— TASK TO CARRY OUT —
Among the lines of the records, please find those that contain the word "screenshot" and copy them.

— EXERCISE DATA —
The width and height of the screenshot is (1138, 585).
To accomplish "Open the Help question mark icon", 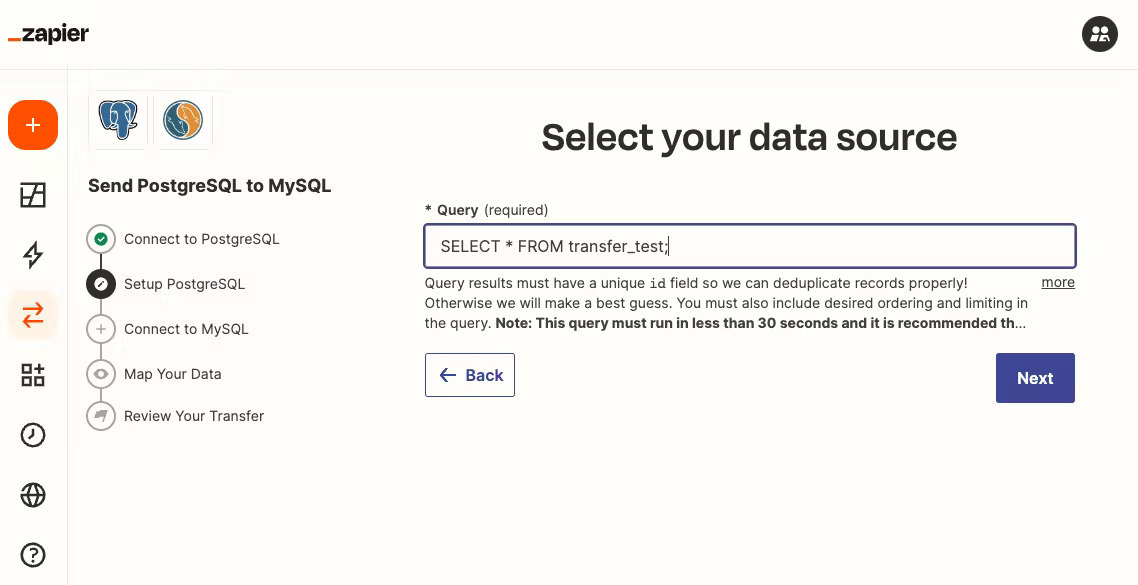I will click(x=33, y=555).
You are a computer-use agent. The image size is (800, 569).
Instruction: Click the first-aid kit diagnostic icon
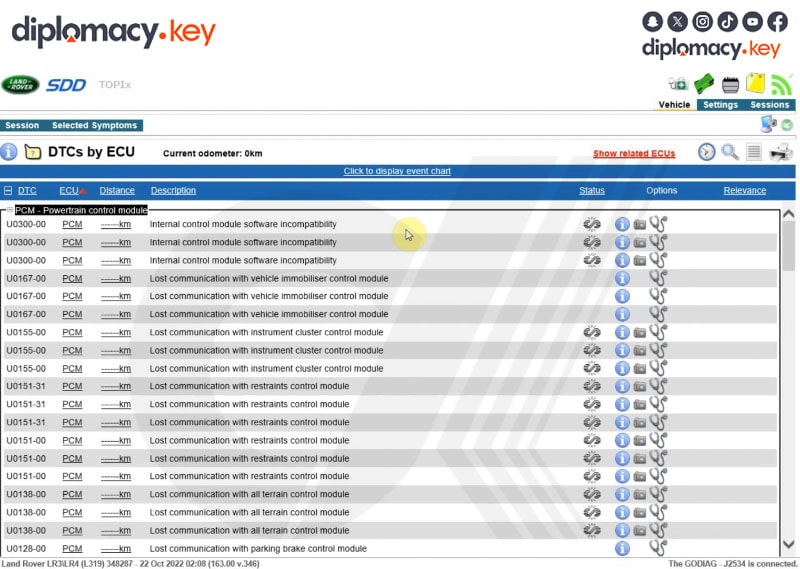click(678, 84)
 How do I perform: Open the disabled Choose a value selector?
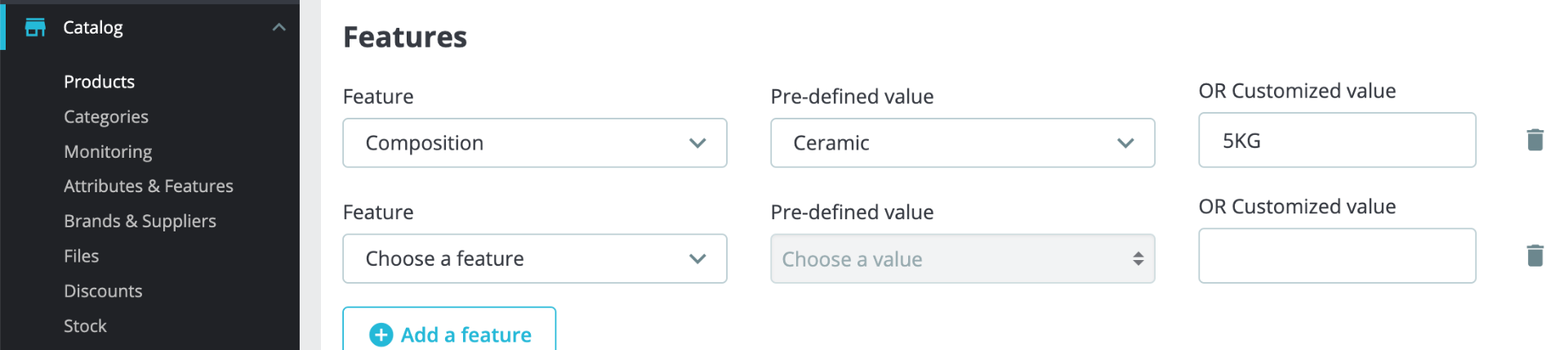962,259
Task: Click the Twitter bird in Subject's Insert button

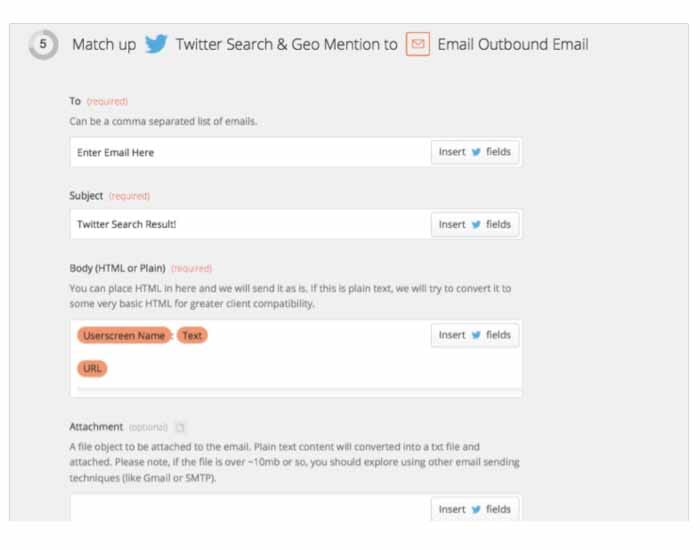Action: (476, 224)
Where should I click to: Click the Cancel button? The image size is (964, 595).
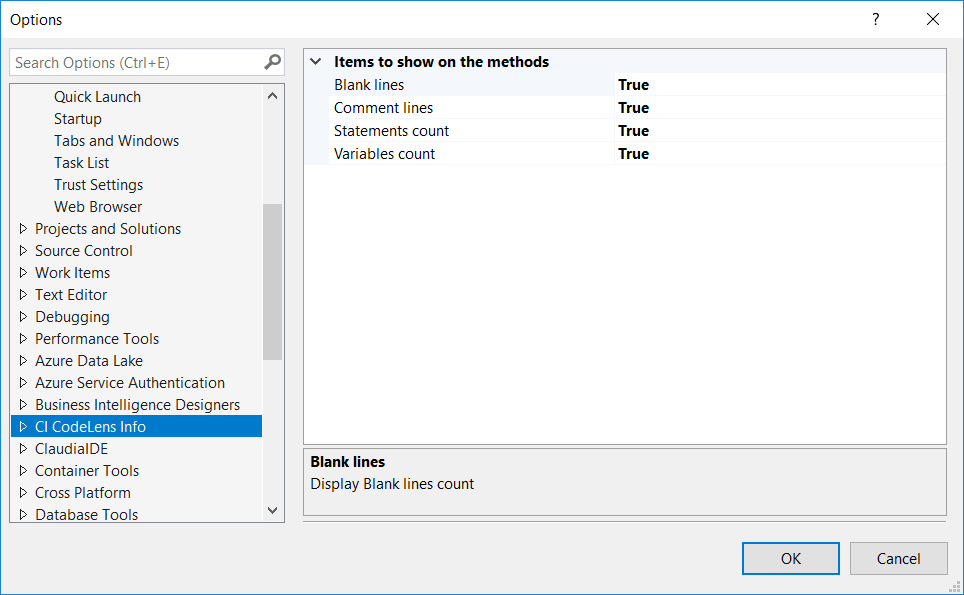click(897, 558)
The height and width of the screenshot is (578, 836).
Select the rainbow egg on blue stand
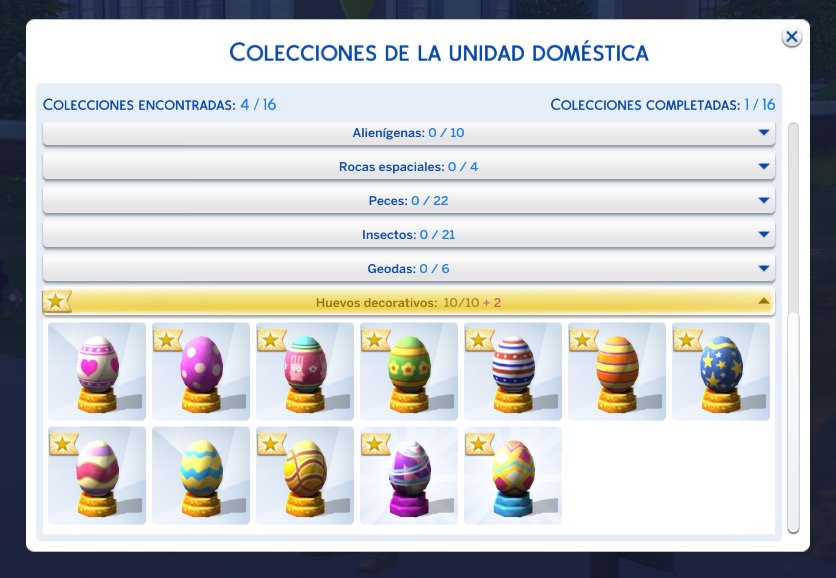coord(513,474)
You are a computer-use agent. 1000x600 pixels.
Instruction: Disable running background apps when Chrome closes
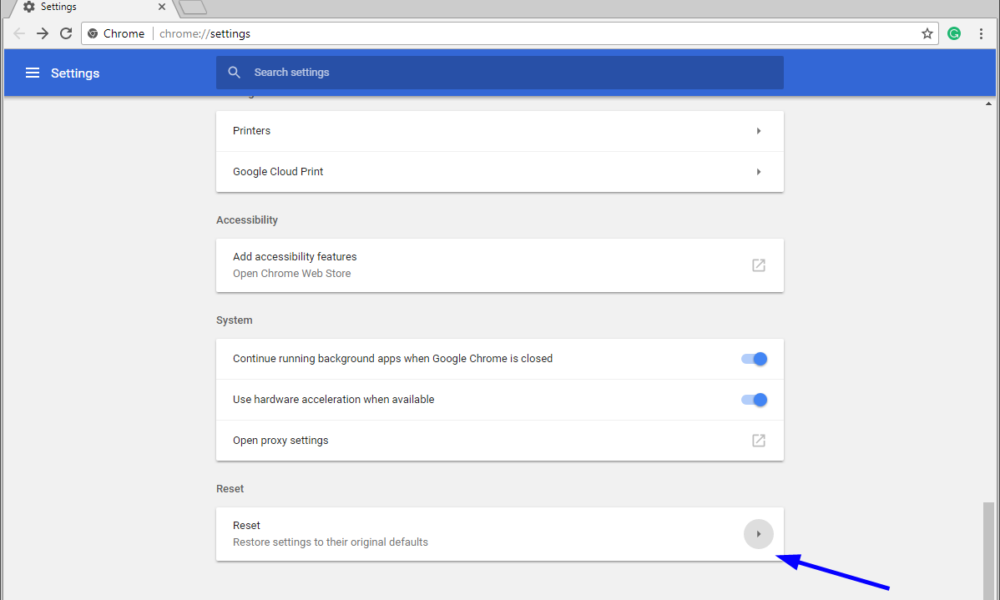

— THE COMPLETED TASK —
The width and height of the screenshot is (1138, 585).
The height and width of the screenshot is (578, 836).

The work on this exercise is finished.